ContentIndexer is a small GenServer based indexing & searching service. Intially I created this for my blog that is based on markdown. When the total amount of data to be indexed is not huge this small service can handle it very quickly. It stores the index in a genserver and hence searching is very fast.
It uses tf-idf matching & weighting for the actual index. The searching is done in the same way and comparing the query against the index via similarity.
tf–idf, short for term frequency–inverse document frequency, is a numerical statistic that is intended to reflect how important a word is to a document in a collection or corpus. It is often used as a weighting factor in information retrieval and text mining.
The library is available in Hex. The package can be installed
by adding content_indexer
to your list of dependencies in mix.exs
:
def deps do
[{:content_indexer, "~> 0.2.0"}]
end
Please review this test ContentIndexer.TfIdf.IndexProcessTest
for the easiest way to know how you can use this in your project.

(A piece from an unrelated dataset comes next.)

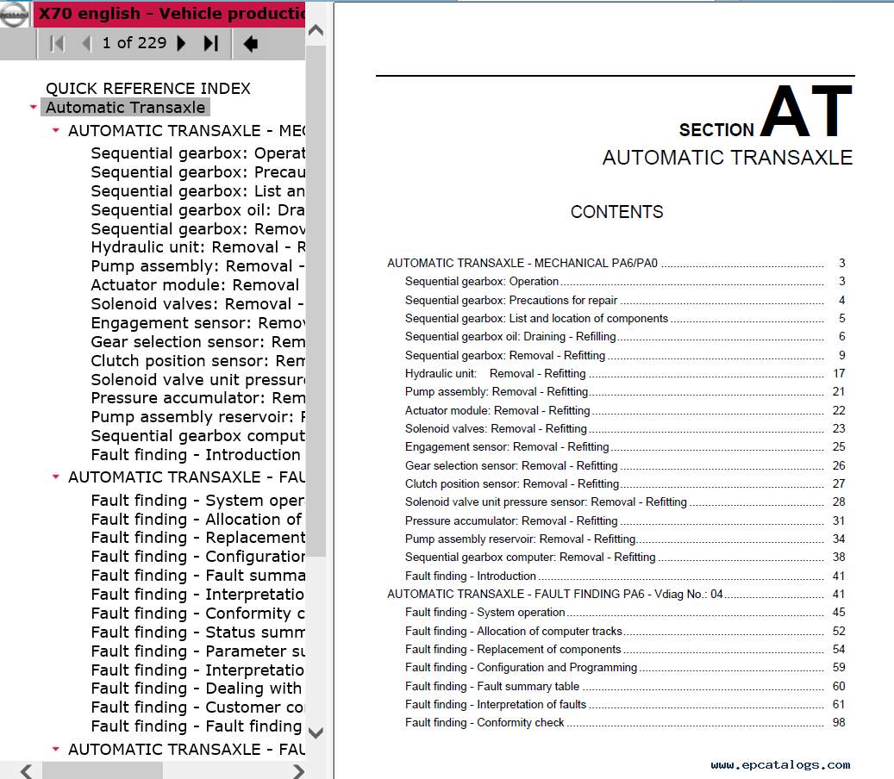Select QUICK REFERENCE INDEX heading
Image resolution: width=894 pixels, height=779 pixels.
[x=147, y=89]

The module ContentIndexer.Services.PreProcess
has several functions that are used to pre-process both the content and the queries - since these
are passed as functions you can write your own versions of these and pass them into the content tokenisation and query building process.
Currently I am using this to process markdown files for my blog - but this can be useful for any other such text based content.
The hex documentation is here https://hexdocs.pm/content_indexer.
Clone the repo and fetch its dependencies:
$ git clone https://github.com/netflakes/content_indexer.git
$ cd ecto
$ mix deps.get
$ mix test
The source code is licensed under the MIT license